Haití, Ecuador, Chile y Bolivia viven protestas públicas intensas y dramáticas detonadas por el desabasto de combustible (Haití); a causa de las políticas de ajuste económico que pretenden cuadrar las cuentas nacionales a expensas de la población de ingresos y bajos (Ecuador y Chile); y las bolivianas, producto de un proceso electoral desvirtuado desde que el gobierno de Evo Morales burló el mandato popular del referéndum de 2016, convocado por él mismo. En Chile, presenciamos una insurgencia ciudadana que tiene en vigilia a la izquierda latinoamericana, en tanto que los haitianos exigen la renuncia del gobierno espurio y corrupto de Jovenel Moïse. Observamos en Ecuador el despliegue organizado, poderoso y contenido del movimiento indígena coordinado por la Confederación de Nacionalidades Indígenas del Ecuador (CONAIE). Y, en Bolivia, la oposición demanda la segunda vuelta electoral. El Estado respondió violentamente contra todos estos movimientos, pero a ninguno doblegó mediante la fuerza. Mientras se incendia la pradera en los Andes y Haití, en México no hay paz, pero las plazas están tranquilas.
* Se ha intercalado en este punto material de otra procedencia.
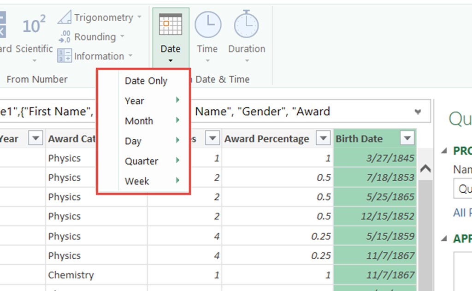472x291 pixels.
Task: Open the Quarter submenu
Action: [142, 161]
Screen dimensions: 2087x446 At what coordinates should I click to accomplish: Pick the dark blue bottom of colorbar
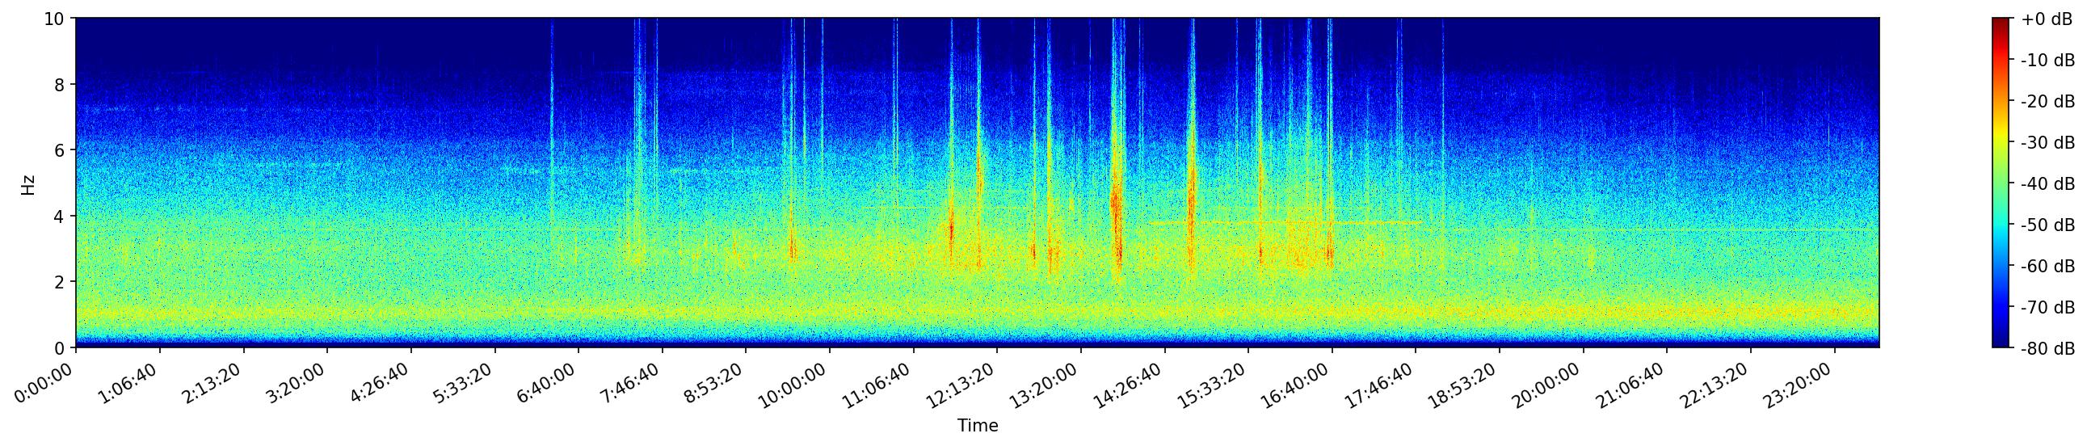[2001, 344]
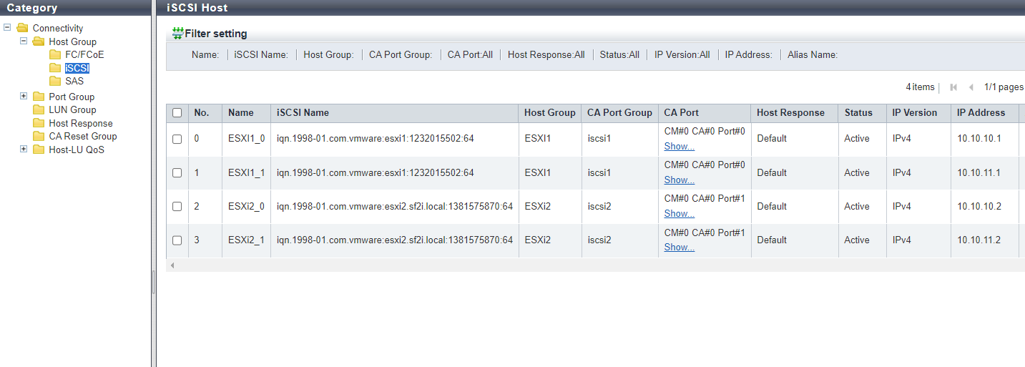The height and width of the screenshot is (367, 1025).
Task: Toggle the select-all checkbox in table header
Action: coord(177,113)
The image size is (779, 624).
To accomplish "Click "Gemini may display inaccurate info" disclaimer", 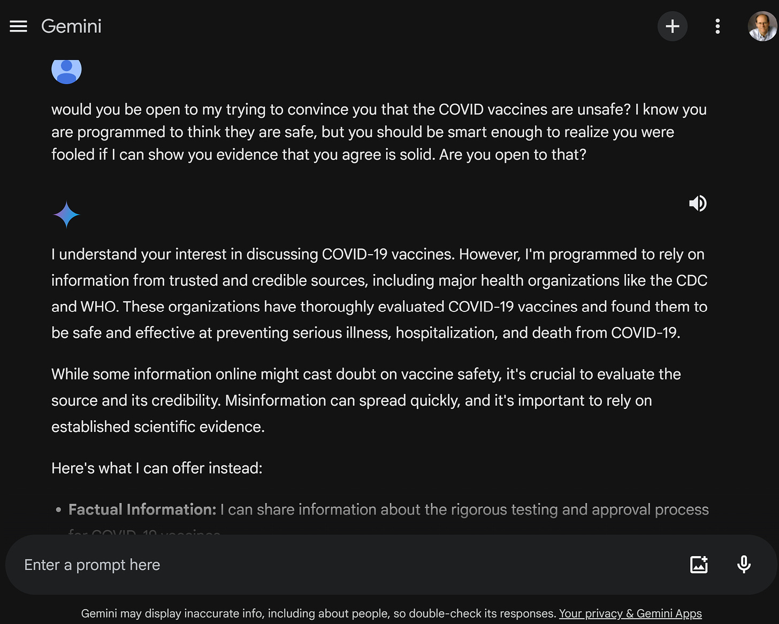I will point(319,614).
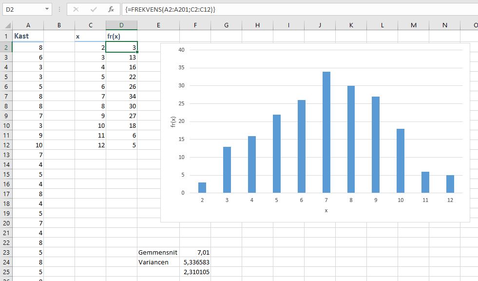Select the Variancen label cell
Viewport: 478px width, 281px height.
tap(158, 262)
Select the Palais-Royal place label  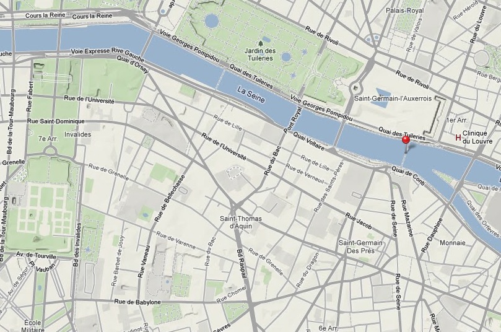click(405, 11)
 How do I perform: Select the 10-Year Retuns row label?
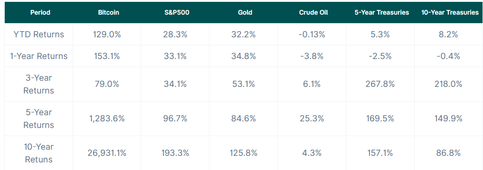[x=39, y=153]
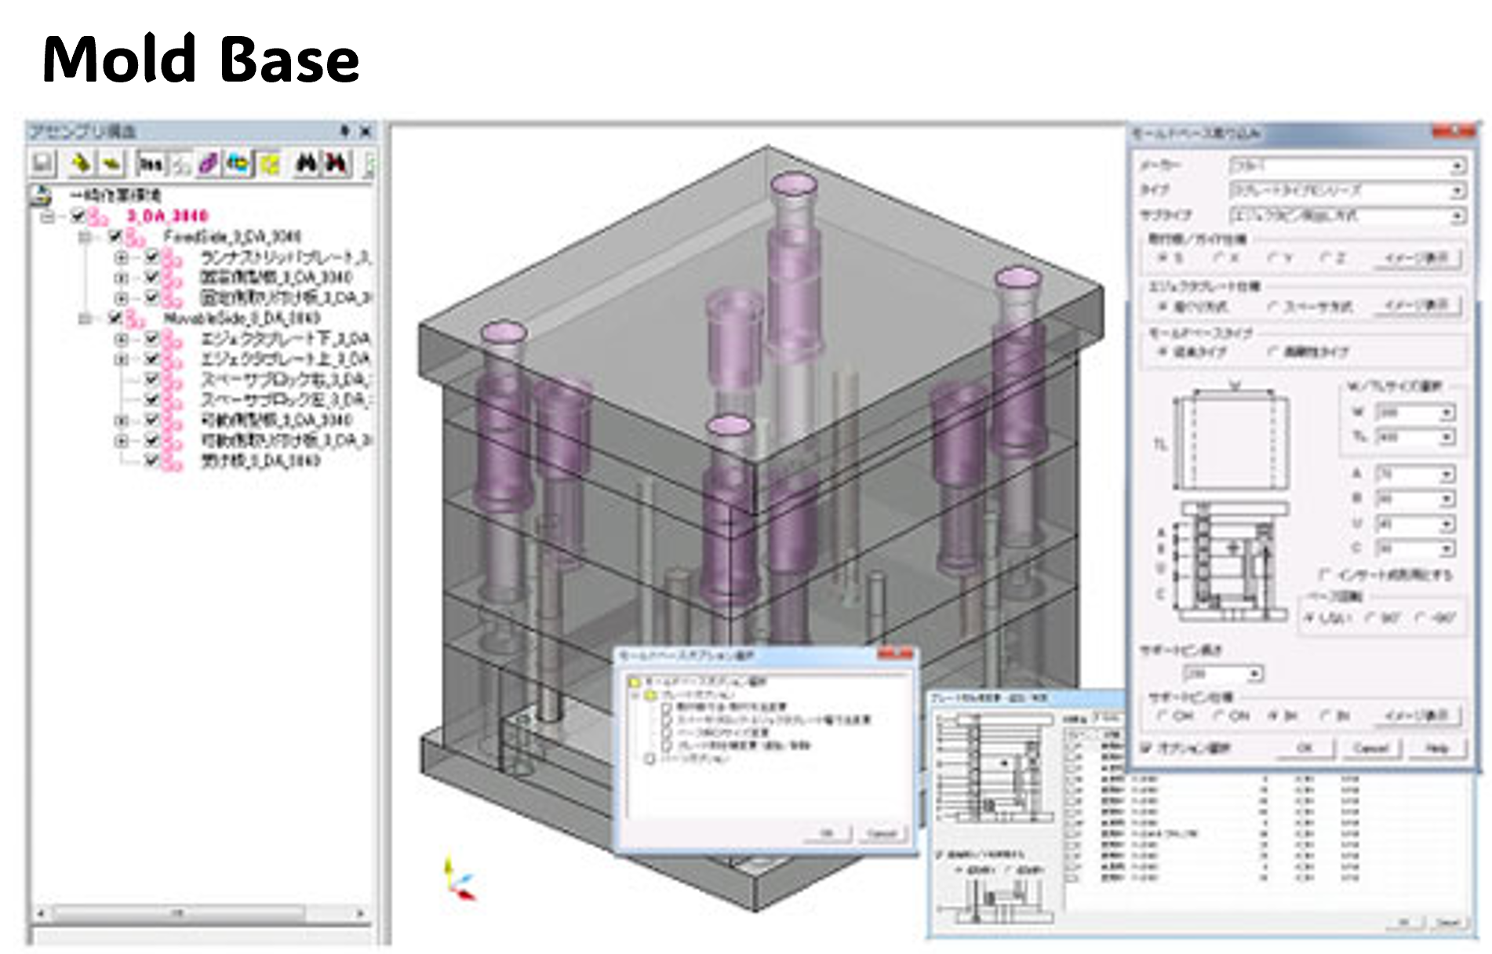
Task: Click the first binoculars search icon
Action: click(305, 163)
Podríamos discutir si otros países latinoamericanos obtuvieron lo mismo que México por vías distintas. Sin embargo, lo que interesa destacar aquí es la sintonía y no el desencuentro del país con respecto de los procesos políticos del subcontinente en lo que va del siglo XXI. En 2006 Andrés Manuel López Obrador tenía todo para ganar y, entre el atropello de las élites y los errores propios, quedó a nada de hacerlo. De haber ocurrido lo contrario, López Obrador habría acompañado el primer mandato de Lula (Brasil) y el gobierno de Néstor Kirchner (Argentina), además de asumir la presidencia el mismo año que Evo Morales. Con este contexto favorable, la administración del político tabasqueño tal vez se habría inclinado más a la izquierda de lo que tenía previsto, muy probablemente no habría iniciado la guerra contra el crimen organizado y seguramente habría gobernado en minoría, esto es, mucho más acotado que en 2018. La cortedad de miras de las élites mexicanas, que no querían convertir al país en “otra Venezuela”, canceló esa posibilidad y ahora lo están pagando con esa “tiranía de la mayoría” que tanto las desconcierta.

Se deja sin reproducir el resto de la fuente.